To what extent is intuition responsible for engaging the consumer compared to all the number crunching done as part of research in media?

A great person with great intuition who ignores data would end up taking the wrong decisions. However, a great analytical person living in a world of data but with no intuition will also fail. So it is a combination of getting to know your market as intuition is necessary to copy on the data and to really understand what works with local consumers.

What is P&G doing to orient its managers towards its consumers?

We have intensive training programmes around the world where we get our people to go out to the stores and accompany consumers and observe the way in which they select and buy their brands. We believe in watching and learning about the world of our consumers.

To what extent is compensation of your agencies linked to sales and is that model actually working for P&G?

We are rewarding the ad agencies with a percentage of our sales growth. This has been working fine for us although we are constantly looking at ways on how to improve upon this compensation structure. In fact, we are constantly looking at ways to improve the compensation for our agencies and look at changes which could be made so that we are prepared for the future.

What is P&G’s annual ad spend and how important is measuring ROI for all your investments?

Advertising Age has quoted our ad budget at $8.5 billion and we believe in treating media as an investment. In fact, we do strict analysis of how our money works and whether it is getting us returns. I am a strong believer in ‘what you put in, you get out’. If you have the right input in understanding your consumers you are bound to get returns. Whether it is enough for the investment undertaken is something we have to ask ourselves.

How easy is it to translate your consumers’ insights across different markets around the world?

The beauty of being a global company is that we can test in different countries and re-apply the same in many other countries. So whenever we see new developments coming up anywhere, if it is significant and has the potential, we do test it in other markets. However, what we focus is on consumer truth and experience and if we find those basic ideas, can travel across the world. In fact, we are asking ourselves what can travel easily vis-a-vis what is different in every market. And if we look for similarities and ideas which can travel, we indeed re-apply similar strategies in different markets.

We have global business units and big global brands but we always believe in learning locally.
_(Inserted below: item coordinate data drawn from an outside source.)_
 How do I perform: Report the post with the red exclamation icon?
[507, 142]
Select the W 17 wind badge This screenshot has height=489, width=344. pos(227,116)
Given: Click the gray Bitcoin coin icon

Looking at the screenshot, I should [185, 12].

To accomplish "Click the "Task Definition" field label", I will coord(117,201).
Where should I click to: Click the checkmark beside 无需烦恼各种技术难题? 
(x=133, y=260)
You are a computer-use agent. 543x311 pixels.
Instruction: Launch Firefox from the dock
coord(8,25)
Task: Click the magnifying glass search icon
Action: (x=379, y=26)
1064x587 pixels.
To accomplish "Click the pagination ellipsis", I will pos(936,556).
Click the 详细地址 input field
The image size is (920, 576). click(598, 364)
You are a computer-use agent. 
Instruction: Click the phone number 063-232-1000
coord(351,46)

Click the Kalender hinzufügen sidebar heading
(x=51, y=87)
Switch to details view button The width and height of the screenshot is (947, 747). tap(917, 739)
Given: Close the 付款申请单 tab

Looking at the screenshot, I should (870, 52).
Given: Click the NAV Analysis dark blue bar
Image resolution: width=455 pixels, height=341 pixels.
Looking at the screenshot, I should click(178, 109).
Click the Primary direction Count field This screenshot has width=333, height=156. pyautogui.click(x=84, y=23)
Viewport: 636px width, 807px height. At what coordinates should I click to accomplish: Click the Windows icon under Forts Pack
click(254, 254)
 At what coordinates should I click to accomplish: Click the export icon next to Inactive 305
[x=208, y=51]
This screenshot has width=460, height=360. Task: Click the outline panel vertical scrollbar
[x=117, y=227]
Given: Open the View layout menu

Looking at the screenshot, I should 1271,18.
When something works fantastically in a particular country, we immediately apply the same across the world.

What is your wish list for the industry at large?

For the industry we hope we can embrace the change which we all experience in a way in which we advertisers have a trusted relationship with customers. This is one of our key priorities at the WFA as we want to regain the trust worldwide. As for P&G, we would try our best to meet our customer’s needs and as we say our vision is to improve the daily life of our consumers.